Acute viral infections (eg, rhinoviruses, coronaviruses, respiratory syncytial virus, influenza viruses, and parainfluenza viruses) and chronic infections (eg, M. pneumoniae, C. pneumoniae, and adenoviruses) are common triggers of asthma exacerbations among children. Chronic M. pneumoniae infections, diagnosed by PCR of bronchoalveolar lavage, are frequent among adults with asthma and appear to contribute to repeat severe asthma exacerbations. One impediment to replicating these adult studies in children is the inability to obtain bronchoalveolar lavage specimens. The lower level of M. pneumoniae infection diagnosed by PCR in this study reflects the limitations resulting from the necessity to rely on nasopharyngeal aspirates from children. Thus, serological testing for diagnosis of M. pneumoniae infection in children is essential.

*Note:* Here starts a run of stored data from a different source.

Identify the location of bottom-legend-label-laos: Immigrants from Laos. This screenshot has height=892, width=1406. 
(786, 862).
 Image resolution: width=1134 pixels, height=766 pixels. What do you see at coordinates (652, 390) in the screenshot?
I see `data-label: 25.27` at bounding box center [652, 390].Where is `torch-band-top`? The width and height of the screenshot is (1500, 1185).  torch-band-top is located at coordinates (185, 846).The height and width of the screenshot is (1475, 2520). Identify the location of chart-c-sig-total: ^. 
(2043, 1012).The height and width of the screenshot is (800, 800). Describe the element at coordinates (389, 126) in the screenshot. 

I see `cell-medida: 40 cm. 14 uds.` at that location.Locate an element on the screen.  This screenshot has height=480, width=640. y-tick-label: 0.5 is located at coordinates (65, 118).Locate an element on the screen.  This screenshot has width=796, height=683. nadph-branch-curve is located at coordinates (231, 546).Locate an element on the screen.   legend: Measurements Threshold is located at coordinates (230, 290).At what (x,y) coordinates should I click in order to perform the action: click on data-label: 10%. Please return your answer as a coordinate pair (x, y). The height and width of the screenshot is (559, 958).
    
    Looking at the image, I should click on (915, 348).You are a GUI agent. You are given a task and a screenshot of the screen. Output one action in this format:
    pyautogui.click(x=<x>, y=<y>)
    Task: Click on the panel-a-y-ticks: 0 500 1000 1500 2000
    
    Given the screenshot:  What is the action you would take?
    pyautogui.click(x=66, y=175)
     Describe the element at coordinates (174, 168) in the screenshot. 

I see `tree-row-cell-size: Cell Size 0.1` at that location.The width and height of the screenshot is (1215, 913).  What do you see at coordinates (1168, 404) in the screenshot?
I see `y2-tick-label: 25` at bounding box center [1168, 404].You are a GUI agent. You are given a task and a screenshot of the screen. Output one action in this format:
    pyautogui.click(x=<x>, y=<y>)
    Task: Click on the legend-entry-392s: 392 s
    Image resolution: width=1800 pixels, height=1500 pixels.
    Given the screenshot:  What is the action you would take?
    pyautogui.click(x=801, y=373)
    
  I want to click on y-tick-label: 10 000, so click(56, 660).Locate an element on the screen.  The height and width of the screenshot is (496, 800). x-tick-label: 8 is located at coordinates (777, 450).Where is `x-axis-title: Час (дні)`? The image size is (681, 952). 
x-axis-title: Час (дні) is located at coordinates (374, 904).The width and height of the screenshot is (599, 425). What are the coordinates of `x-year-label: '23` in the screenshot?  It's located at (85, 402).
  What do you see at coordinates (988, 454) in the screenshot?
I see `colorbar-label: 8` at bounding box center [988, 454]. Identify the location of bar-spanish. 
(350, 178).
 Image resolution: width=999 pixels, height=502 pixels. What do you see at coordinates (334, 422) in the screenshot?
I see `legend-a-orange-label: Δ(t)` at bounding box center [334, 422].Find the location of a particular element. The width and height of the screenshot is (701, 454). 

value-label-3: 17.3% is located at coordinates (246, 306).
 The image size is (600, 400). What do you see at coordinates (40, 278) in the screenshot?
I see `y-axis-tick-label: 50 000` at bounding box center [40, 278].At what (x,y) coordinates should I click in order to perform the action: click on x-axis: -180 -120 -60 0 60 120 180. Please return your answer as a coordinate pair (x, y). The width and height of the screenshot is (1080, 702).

Acute M. pneumoniae infection should be suspected in children presenting with their first episode of severe asthma, especially if their history does not suggest risk for allergic disease or if they require early rehospitalization. It is plausible that macrolide treatment of acute infection may alter the progression to chronic M. pneumoniae infection and prevent subsequent recurrent episodes of asthma. The primary obstacles to studying whether the outcome of M. pneumoniae infection can be altered by treatment, and to currently recommending or implementing a strategy for routine M. pneumoniae testing and treatment, are the lack of rapid, sensitive diagnostic tests and the need to rely on serologic diagnosis, which is time-consuming and often requires a convalescent serum.

Hal B. Jenson, MD, FAAP, Chair, Department of Pediatrics, Director, Center for Pediatric Research, Eastern Virginia Medical School and Children’s Hospital of the King’s Daughters, Norfolk, VA, and Associate Editor for Infectious Disease Alert.